▶ To do:
**a.** From the text about the couple's engagement, return everything from "After meeting via" down to "on the trip.", copied verbatim.
**b.** List every month named in the text about the couple's engagement, in the order they appear.

▶ Text excerpt:
-- Opening Marker --

After meeting via Tinder in January 2018 in the small "Louie Gohmert-type" conservative East Texas town of Tyler, the pair started dating. The two were attending the University of Texas at the time and, as they'd both been engaged before, Raquelle put in place a rule that they couldn't get engaged until they had been dating for a year. By March 2019, Katie was ready to pop the question and did so at a quiet corner of the reading room in The Strand
The pair were on Spring Break in New York City. Originally, Katie had planned to propose the night before but after a nine-hour flight delay, she pushed it off. She chose the iconic bookstore as Raquelle was an English major. But there was a surprise in store for her: apparently, Raquelle had been preparing to propose at the Metropolitan Museum of Art, which was the next stop on the trip.
"I asked her to marry me and she pulled out a ring and said 'only if you'll marry me back,'" Katie recalls.
Their original May 2020 wedding plans were canceled as a result of the pandemic. The event was set to occur at Zion National Park, which closed. When the November postponement came around and lockdown restrictions didn't seem to be easing, they decided to press ahead.

-- Closing Marker --

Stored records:
-- Opening Marker --

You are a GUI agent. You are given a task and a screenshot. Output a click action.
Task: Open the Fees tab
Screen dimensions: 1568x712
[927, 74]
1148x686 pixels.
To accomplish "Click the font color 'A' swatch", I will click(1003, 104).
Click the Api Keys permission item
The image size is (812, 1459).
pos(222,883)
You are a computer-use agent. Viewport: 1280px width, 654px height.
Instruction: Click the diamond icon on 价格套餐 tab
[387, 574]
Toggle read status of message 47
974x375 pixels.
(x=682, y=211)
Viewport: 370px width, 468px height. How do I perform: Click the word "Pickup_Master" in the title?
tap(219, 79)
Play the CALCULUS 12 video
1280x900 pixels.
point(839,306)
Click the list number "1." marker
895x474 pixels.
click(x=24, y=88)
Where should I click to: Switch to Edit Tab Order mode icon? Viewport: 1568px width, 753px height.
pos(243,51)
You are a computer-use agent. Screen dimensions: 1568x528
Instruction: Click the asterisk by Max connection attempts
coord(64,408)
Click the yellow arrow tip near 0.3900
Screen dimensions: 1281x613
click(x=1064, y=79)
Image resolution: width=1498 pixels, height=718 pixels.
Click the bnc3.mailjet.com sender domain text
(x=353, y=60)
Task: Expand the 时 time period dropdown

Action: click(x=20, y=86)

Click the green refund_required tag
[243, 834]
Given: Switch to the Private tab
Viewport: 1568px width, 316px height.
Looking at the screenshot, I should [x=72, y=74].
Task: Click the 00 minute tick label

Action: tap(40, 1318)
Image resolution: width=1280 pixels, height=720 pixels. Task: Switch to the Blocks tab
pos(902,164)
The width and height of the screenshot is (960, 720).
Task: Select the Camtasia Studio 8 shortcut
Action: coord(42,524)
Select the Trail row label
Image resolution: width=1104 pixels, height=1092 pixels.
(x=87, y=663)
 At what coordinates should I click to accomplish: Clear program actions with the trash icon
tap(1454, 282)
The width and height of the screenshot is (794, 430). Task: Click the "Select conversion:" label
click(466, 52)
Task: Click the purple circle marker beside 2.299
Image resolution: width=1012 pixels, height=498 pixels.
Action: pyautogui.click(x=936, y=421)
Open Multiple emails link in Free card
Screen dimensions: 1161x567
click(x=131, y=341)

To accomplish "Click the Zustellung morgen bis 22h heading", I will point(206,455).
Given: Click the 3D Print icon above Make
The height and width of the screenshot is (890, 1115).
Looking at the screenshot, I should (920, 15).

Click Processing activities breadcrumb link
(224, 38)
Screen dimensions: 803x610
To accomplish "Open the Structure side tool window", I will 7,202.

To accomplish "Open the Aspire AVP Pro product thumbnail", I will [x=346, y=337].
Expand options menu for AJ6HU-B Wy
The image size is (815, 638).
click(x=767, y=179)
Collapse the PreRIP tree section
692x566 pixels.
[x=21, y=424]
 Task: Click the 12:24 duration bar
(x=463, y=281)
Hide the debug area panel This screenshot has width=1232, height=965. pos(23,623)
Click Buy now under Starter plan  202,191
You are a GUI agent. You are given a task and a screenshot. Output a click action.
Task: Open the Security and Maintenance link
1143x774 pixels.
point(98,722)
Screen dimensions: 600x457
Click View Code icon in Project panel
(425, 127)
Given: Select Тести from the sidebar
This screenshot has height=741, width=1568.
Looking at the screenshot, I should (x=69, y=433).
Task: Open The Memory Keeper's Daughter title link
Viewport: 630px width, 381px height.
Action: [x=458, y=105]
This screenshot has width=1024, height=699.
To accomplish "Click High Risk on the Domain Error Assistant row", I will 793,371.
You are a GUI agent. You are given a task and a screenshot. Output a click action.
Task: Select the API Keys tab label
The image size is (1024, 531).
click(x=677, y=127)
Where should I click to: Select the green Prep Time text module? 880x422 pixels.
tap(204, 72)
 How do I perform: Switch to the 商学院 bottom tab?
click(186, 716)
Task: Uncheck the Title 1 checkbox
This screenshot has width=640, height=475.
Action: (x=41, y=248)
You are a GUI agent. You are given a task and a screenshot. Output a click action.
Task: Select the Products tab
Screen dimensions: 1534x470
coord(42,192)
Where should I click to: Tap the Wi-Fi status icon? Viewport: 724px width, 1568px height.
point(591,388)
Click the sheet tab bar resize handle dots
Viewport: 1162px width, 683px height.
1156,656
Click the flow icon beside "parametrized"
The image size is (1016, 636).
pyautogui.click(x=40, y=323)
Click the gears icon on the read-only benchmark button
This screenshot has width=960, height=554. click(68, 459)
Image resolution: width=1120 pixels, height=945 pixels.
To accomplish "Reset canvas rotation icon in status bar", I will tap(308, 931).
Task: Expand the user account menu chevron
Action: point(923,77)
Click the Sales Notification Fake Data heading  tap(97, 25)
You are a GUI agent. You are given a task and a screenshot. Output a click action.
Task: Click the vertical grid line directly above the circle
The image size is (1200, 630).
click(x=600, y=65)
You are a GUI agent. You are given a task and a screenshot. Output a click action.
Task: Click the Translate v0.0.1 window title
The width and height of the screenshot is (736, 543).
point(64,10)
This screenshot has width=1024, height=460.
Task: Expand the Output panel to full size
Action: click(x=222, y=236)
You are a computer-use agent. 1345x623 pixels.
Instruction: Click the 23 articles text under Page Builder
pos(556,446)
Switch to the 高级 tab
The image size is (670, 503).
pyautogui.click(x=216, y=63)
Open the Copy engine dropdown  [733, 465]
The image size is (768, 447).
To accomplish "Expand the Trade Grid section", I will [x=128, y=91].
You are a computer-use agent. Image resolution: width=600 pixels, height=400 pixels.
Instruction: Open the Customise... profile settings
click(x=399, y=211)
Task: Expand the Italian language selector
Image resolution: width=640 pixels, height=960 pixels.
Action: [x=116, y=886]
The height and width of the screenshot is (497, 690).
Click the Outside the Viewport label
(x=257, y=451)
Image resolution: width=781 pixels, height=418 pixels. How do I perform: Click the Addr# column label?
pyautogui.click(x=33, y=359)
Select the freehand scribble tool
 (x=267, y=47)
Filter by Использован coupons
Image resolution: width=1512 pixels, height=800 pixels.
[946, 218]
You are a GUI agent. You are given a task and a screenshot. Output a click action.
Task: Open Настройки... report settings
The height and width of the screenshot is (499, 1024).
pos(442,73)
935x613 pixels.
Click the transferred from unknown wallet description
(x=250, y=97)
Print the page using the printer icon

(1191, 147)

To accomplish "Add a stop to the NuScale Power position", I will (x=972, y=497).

-- Closing Marker --

▶ Answers per task:
**a.**
After meeting via Tinder in January 2018 in the small "Louie Gohmert-type" conservative East Texas town of Tyler, the pair started dating. The two were attending the University of Texas at the time and, as they'd both been engaged before, Raquelle put in place a rule that they couldn't get engaged until they had been dating for a year. By March 2019, Katie was ready to pop the question and did so at a quiet corner of the reading room in The Strand
The pair were on Spring Break in New York City. Originally, Katie had planned to propose the night before but after a nine-hour flight delay, she pushed it off. She chose the iconic bookstore as Raquelle was an English major. But there was a surprise in store for her: apparently, Raquelle had been preparing to propose at the Metropolitan Museum of Art, which was the next stop on the trip.

**b.**
January
March
May
November